Page excerpt:
MS. IFILL: Then there was congress, with its approval ratings down in the single digits, as Republicans disagreed among themselves about how to recover from a stinging 2012 defeat.

MS. DAVIS: For Republicans one of the great political stories of this year has been watching the infighting between the establishment Republicans, the tea party Republicans and not only establishment Republicans, elected lawmakers on Capitol Hill and the rise of these outside lobbying groups that are trying to capture and cultivate the tea party and in almost every turn have gone against Republican leaders on really tough votes.

MOLLY BALL: If you think back to the aftermath of the 2012 presidential election, and there was a lot of Republican soul searching after that election. Why did we lose? They didn't expect to lose. What is this country that we’re living in that maybe we don't recognize – a lot of the Republican establishment talking about we've got to change the policies that we offer to the American people, a lot of talk about modernizing on social issues and on immigration to attract different segments of voters. But the tea party sort of didn't take that lying down.

MS. TUMULTY: Within the Republican Party we see a party that is very much in search of its own identity.

MS. IFILL: Leading the charge for the tea party wing of the Republican Party, and grabbing national attention with a high-profile senate filibuster, was freshman Texas Senator Ted Cruz.

SENATOR TED CRUZ (R-TX): (From tape.) You know, “Green Eggs and Ham” has some applicability – as curious as it might sound – to the “Obamacare” debate.

Objectives:
A – In the transcript on Republican infighting, who does Ms. Ifill say led the charge for the tea party wing of the Republican Party?
B – Continue the transcript on Republican infighting from its final line.

Data:
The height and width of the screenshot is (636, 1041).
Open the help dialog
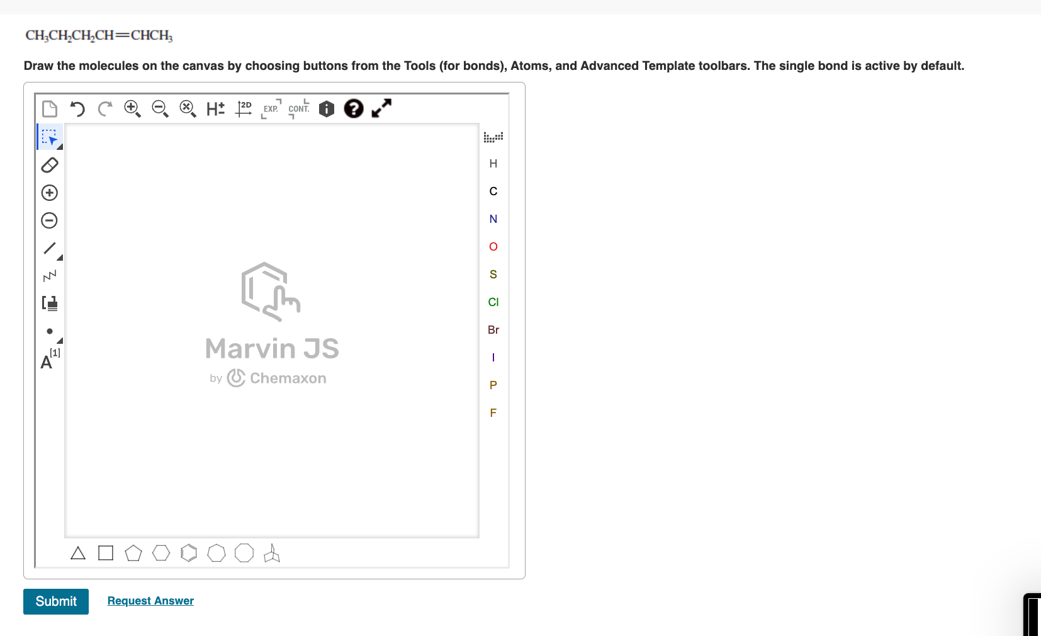click(x=353, y=109)
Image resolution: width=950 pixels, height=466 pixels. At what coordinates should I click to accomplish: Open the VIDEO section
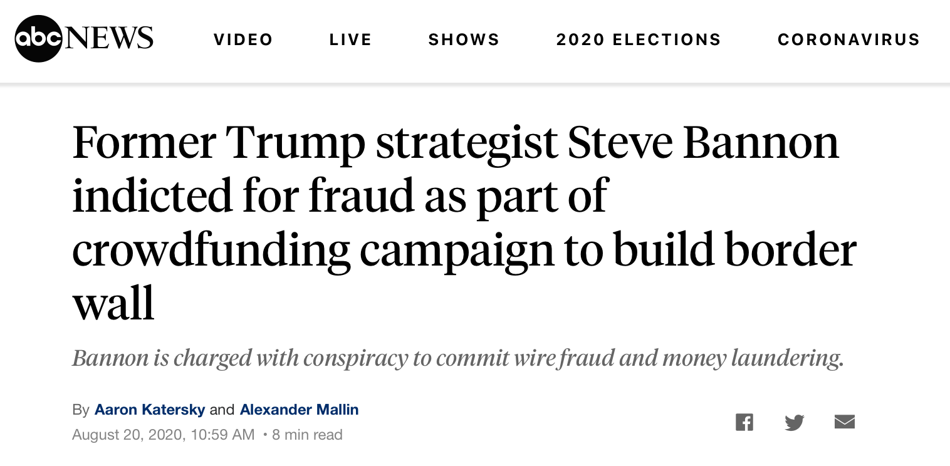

Responses in order:
A – Freshman Texas Senator Ted Cruz.

B –
MS. BALL: You did have people like Ted Cruz really stoking the flames, and it was really over the congressional summer recess that they lit the match on a new fight over “Obamacare,” which of course such a winning battle for them back in 2010. They reignited the “Obamacare” conversation just as the implementation was about to start. Conservatives rose up and they put pressure and Ted Cruz put a lot of pressure on the House Republicans to insist on defunding “Obamacare,” preventing it from going into effect, as a condition of funding the government. And that of course lead to the government when the president and the Democrats in the Senate quite predictably were not about to get rid of what they viewed as their central achievement.

MR. BALZ: The tea party certainly has had over the past six months a resurgence around the Affordable Care Act. And I think that has given a new energy to them and I think it has sharpened the differences between the establishment wing and the tea party wing.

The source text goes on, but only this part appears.